— EXCERPT PROVIDED —
○ ○ ○ ○ ○ ○ ○

Maybe this profound aphorism should be expanded to include “…and what you’re told that just ain’t so”!

Invest wisely!

My Letter to the “Future” All-Stars

Are you headed to the big leagues? Here are some things you need to know!

Ray Dalio (one of the most respected and influential investors of our time) says that if you’ve been at the poker table a while and you still don’t know who the sucker is—it’s you.  There’s a lot of truth in Ray’s words.  Due to my passion to spread financial literacy across each demographic I thought I would write an open letter to a class of individuals that can make a real difference with your gift—professional athletes.  As a professional athlete with access to what seems to be a “lottery ticket” to most, I implore you to take advantage of this opportunity and don’t squander it as so many have before.  However, I would like to suggest a slightly different perspective than what you probably have been accustomed to taking.  First, think of each professional sports league as a funnel for billions of dollars that is orchestrated by several powerful owners groups.  Then I want you to understand that they have used planning to get to this point and will be billionaires for a long time after your career is over.  Next, consider that their wealth may have started in generations before them and will possibly continue for generations after (e.g. their children’s children).  It is a game of sorts that is being played by some very smart individuals.  But think of your potential if you were to employ some of the principles they have used to get you to where you want to go.  Could you learn the game?  Sure you could.  No doubt about it.  However, you are going to need some help.  After working for years in the financial industry and with hundreds of client families I have decided to share some of the knowledge and expertise that will get you there.   Why?  Because I don’t want you to be, as Ray calls it… THE SUCKER!

○ ○ ○ ○ ○ ○ ○

— ENTRIES SUPPLIED —

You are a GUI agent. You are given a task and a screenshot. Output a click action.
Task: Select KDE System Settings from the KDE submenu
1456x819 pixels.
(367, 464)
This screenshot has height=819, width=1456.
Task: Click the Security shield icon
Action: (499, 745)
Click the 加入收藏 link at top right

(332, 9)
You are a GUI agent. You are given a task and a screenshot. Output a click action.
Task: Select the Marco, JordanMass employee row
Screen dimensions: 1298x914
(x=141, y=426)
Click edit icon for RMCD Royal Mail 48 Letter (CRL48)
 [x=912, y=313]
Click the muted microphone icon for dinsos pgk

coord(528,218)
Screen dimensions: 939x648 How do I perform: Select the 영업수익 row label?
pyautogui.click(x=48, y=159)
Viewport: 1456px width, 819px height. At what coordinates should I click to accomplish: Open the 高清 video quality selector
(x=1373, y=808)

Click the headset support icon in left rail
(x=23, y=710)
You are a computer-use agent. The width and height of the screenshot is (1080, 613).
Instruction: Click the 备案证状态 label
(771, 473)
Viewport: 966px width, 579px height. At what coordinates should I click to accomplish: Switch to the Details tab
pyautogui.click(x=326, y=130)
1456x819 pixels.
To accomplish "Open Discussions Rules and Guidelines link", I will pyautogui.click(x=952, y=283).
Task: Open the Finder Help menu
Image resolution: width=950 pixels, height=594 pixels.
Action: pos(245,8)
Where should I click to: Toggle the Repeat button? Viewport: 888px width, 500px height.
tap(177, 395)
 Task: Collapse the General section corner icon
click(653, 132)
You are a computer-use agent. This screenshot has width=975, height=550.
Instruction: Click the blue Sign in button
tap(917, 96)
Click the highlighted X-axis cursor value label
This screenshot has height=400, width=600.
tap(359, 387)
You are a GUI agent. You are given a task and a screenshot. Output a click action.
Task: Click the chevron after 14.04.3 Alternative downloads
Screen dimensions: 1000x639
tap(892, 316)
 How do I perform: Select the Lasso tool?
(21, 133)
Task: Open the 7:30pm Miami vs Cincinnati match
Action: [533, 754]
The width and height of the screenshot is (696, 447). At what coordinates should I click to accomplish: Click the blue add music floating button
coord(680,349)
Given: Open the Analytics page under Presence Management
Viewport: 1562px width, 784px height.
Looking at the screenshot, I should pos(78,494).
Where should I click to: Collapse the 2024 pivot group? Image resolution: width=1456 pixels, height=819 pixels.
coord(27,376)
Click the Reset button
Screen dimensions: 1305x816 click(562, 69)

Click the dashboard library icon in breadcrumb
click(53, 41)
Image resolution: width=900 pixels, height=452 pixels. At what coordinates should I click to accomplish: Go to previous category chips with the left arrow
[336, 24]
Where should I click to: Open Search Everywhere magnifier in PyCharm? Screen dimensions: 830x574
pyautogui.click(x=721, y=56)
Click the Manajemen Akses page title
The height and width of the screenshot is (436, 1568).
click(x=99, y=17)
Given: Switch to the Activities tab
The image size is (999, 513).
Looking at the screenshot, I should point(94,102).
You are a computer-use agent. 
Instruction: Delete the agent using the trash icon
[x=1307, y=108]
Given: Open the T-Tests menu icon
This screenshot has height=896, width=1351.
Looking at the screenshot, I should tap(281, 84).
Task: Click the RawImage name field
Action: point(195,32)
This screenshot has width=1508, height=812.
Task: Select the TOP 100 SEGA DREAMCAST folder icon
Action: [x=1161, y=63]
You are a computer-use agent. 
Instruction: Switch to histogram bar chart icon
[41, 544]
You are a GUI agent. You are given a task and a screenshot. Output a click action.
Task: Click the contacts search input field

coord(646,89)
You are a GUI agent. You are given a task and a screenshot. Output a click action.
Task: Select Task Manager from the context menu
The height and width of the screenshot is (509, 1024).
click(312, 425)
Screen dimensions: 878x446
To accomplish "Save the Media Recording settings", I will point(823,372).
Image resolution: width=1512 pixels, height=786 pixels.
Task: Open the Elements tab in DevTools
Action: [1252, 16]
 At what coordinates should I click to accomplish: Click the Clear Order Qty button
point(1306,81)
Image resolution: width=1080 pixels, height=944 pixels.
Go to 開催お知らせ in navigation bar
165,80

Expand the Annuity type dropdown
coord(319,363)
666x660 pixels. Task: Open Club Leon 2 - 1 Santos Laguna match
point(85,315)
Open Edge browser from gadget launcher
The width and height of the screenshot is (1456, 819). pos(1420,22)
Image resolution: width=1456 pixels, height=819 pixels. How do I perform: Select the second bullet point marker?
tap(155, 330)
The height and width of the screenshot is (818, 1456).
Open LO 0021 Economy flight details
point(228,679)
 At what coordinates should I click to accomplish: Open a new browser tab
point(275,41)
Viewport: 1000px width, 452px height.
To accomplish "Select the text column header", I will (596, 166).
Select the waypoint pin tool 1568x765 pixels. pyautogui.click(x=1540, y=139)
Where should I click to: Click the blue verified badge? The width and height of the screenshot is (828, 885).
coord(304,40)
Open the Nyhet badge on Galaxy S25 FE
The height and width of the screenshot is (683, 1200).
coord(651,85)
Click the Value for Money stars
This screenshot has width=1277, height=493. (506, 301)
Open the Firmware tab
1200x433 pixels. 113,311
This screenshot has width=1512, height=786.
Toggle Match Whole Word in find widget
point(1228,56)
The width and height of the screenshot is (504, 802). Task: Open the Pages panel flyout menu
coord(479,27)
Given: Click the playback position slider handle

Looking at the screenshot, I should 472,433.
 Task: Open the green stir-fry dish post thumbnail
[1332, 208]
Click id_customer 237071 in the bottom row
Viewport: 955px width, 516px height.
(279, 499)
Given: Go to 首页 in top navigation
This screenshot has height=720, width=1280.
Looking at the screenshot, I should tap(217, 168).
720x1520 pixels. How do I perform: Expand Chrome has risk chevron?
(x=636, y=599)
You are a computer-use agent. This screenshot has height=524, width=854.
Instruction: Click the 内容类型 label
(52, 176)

○ ○ ○ ○ ○ ○ ○

— TASKS TO COMPLETE —
a. From the letter above, set down the passage between "Maybe this profound" and "need to know!", inclusive.
b. Answer the following from the letter above:
(i) According to Ray Dalio, who is the sucker if someone has been at the poker table a while and still does not know?
(ii) To which class of individuals is the open letter addressed?
(iii) Who orchestrates each professional sports league, described as a funnel for billions of dollars?
c. Rewrite the paragraph of the letter beginning "Ray Dalio (one of the most respected" as a concise bulleted list that keeps its main facts.

— RESULTS FOR EACH TASK —
a.
Maybe this profound aphorism should be expanded to include “…and what you’re told that just ain’t so”!

Invest wisely!

My Letter to the “Future” All-Stars

Are you headed to the big leagues? Here are some things you need to know!

b.
(i) The person who does not know. In the letter's words, "it's you."
(ii) Professional athletes.
(iii) Several powerful owners groups.

c.
- Ray Dalio, called one of the most respected and influential investors of our time, says that if you have been at the poker table a while and still do not know who the sucker is, it is you.
- Because of a passion for spreading financial literacy, the writer addresses an open letter to professional athletes. It urges them not to squander what most would see as a "lottery ticket."
- Athletes are asked to think of each professional sports league as a funnel for billions of dollars, orchestrated by several powerful owners groups.
- These owners have used planning to get where they are and will remain billionaires long after the athletes' careers end. Their wealth may have begun generations earlier and may continue for generations after.
- Athletes could learn this game by applying the owners' principles, but they will need help.
- Drawing on years in the financial industry and work with hundreds of client families, the writer offers to share knowledge and expertise so that the athletes do not become "the sucker."